Capítulo 7

Belle Époque, gresca y devoción

Nos proponemos efectuar ahora un breve recorrido por las dos etapas de la ciencia sindonológica: la paleosindonológica, comprendida entre 1898 (fotografías de Secondo Pia) y 1950 (Primer Congreso Internacional), y la neosindonológica, que abarca desde 1950 hasta nuestros días.

La etapa paleosindonológica se centró en la indagación del suplicio del hombre de la sábana (Cristo, según los sindonólogos); la etapa neosindonológica incide más bien en la demostración científica (con ayuda de los complicados artilugios técnicos de la era espacial) del milagro de la Resurrección de Cristo. En definitiva, se trata de demostrar científicamente que Dios existe y es cristiano.

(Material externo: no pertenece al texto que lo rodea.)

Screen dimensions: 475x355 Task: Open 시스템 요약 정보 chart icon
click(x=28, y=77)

Después de la exposición de 1898, la Sábana Santa regresó a la penumbra de su capilla, bien enrollada dentro de su cofre sellado. Pasaría toda una generación antes de que la reliquia se ostendiera de nuevo. Por consiguiente, tanto sus críticos como sus defensores tuvieron que basar sus respectivas argumentaciones en la s fotografías de Secondo Pia e inevitablemente dijeron muchas majaderías que el examen directo de la reliquia habría evitado. A Mély le pareció que se trataba de una pintura y que el efecto de negativo fotográfico era simplemente el resultado de haberla fotografiado al trasluz; al fotógrafo Chopin le parecía que el efecto se debía a que la habían fotografiado por su reverso y aseguraba que la verdadera imagen estaba oculta por el forro. Quizá las piadosas clarisas que siglos atrás restauraron el lienzo afectado por el incendio habían optado por ocultar el anverso por considerarlo más deteriorado.

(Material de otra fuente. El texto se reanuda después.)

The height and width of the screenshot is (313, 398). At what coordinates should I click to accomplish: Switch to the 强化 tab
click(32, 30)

En los primeros años de nuestro siglo, los más ilustres adversarios de la autenticidad de la Sábana Santa fueron, sin embargo, algunos clérigos católicos empeñados en renovar la imagen de la Iglesia liberándola de todo lo irracional y supersticioso (categoría en la que incluían a las reliquias). Entre ellos cabe destacar al prestigioso jesuita inglés Herbert Thurston y, sobre todo, al canónigo francés Ulysse Chevalier.

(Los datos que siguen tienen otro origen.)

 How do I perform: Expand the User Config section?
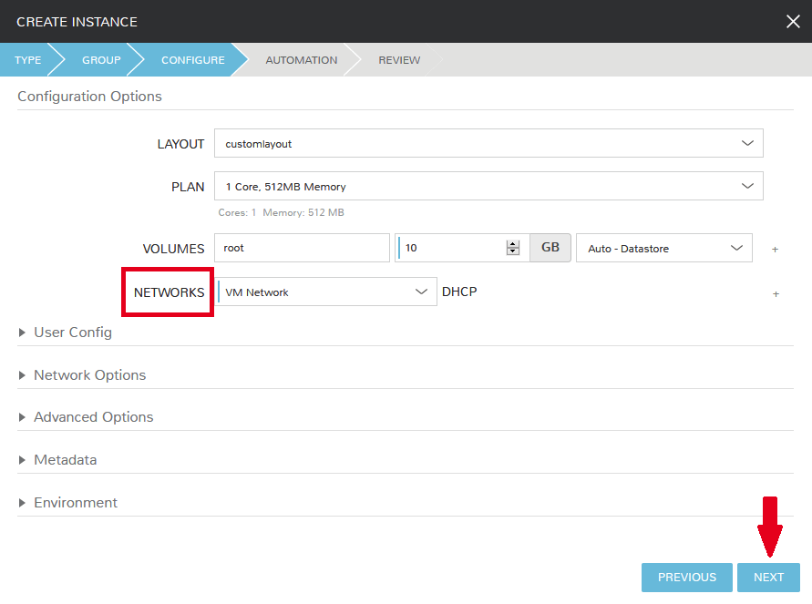(72, 333)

Chevalier era profesor de Historia Eclesiástica en la Facultad Católica de Lyon. Estaba convencido de que la Sábana Santa era un fraude del siglo XIV y que tarde o temprano sería desenmascarado con daño de la Iglesia. Para él, «los anales de la Sábana Santa de Turín se reducen a una constante violación de las dos virtudes tan recomendadas en la Sagrada Escritura, la justicia y la verdad» (1900, p. 42).

Al filo del siglo, mientras París celebraba su Exposición Universal, los bóxers chinos asediaban las embajadas occidentales en Pekín, el rey Humberto de Italia moría asesinado, la hambruna diezmaba la India y Freud escribía su interpretación de los sueños, los primeros sindonólogos cerraban filas frente a la incredulidad de Chevalier. El provicario general de Turín, monseñor Colomiatti, intentaba refutarlo en un folleto en el que suplía la ausencia de datos históricos, el flanco débil de la sindonología, con la firme convicción de que «la verdadera crítica en lo concerniente a las santas reliquias, a su identidad y autenticidad, no reclama una certeza metafísica o bien física. La certeza moral es suficiente» (Hernández, p. 260). A falta de más sólidos argumentos, algunos sindonólogos arremetieron contra Chevalier pulsando su fibra cristiana, dado que al fin y al cabo, aunque opuesto a la reliquia, era canónigo. Nuevamente monseñor Colomiatti escribía:

Si se admitiesen las deducciones del señor Chevalier […] ¿qué reliquia de la Pasión del Señor sería auténtica? La lanza, los clavos, la corona de espinas, la scala santa, el liento, no están probados en documentos apodícticos en lo referente al periodo que precedió a las Cruzadas, y en el periodo siguiente estas reliquias están sujetas a graves discusiones. Luego, ¿no son auténticas? ¿Es idolatría adorarlas? La Iglesia, ¿se engaña y engaña a los fieles permitiendo su adoración?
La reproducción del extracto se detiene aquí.